● **GIVEN TEXT**:
** Start **

They'd be better off with NO reel than having something that makes them look oily and hideous and sounds awful and represents the most wretched performance they could muster.
Now, unless you're a filmmaking genius who peaked at an early age, chances are you're not really ready to compensate your actors by saying, "Look, I can't pay you, but I can certainly put you in an amazing short film that will help your career tremendously and make you glad you worked with me!"
It's doubtful you can say that at all.
So my advice is to you is to find two local actors. Two. In your neighborhood. Just two frickin people. Young or old or even a mixture of young and old. Male and male. Or male and female. Or whatever. And have them star in everything you do. Everything. And do this over and over and over again until you're capable of making a short film that gets 10,000 hits on YouTube just out of being sheer awesome sauce.

** End **

● **GIVEN EXERCISE 1**:
Answer these questions about the filmmaking advice passage:
(a) How many local actors does the passage recommend finding?
(b) What number of YouTube hits does the passage mention?
(c) What would actors be better off having than a reel that makes them look oily and hideous?
The passage above has no connection to the records that follow.

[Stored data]
** Start **

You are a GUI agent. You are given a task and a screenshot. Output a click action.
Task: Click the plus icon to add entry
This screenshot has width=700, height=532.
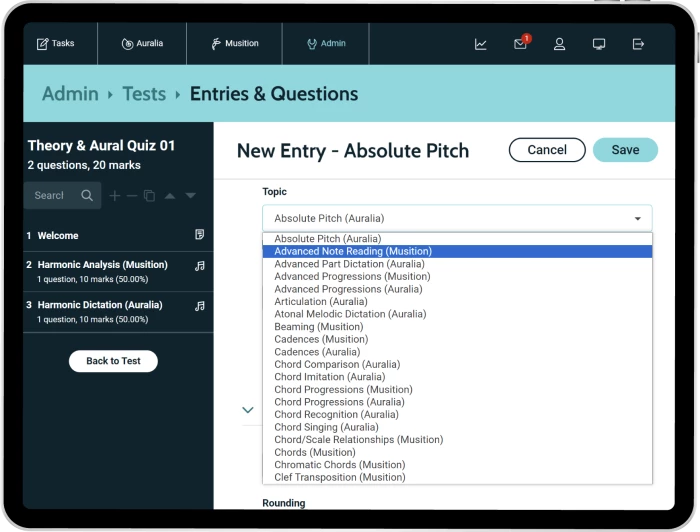pyautogui.click(x=114, y=196)
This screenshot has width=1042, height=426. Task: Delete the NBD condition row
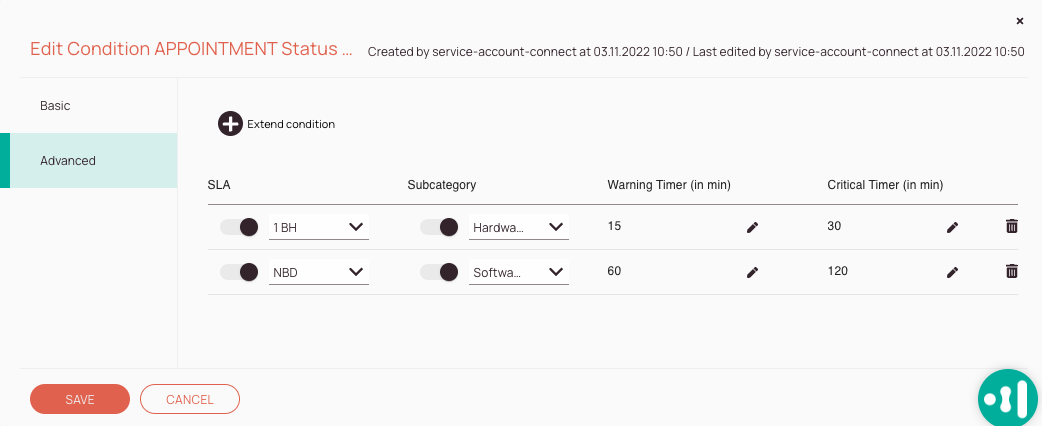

** End **

● **GIVEN EXERCISE 2**: Write out the records as a numbered list, starting at the first line of the records and stopping after the line that contains "pyautogui.click(x=114, y=196)". Skip blank lines and leave the pictures out.

● **COMPLETE RESPONSE 1**:
(a) Two.
(b) 10,000.
(c) No reel.

● **COMPLETE RESPONSE 2**:
1. You are a GUI agent. You are given a task and a screenshot. Output a click action.
2. Task: Click the plus icon to add entry
3. This screenshot has width=700, height=532.
4. pyautogui.click(x=114, y=196)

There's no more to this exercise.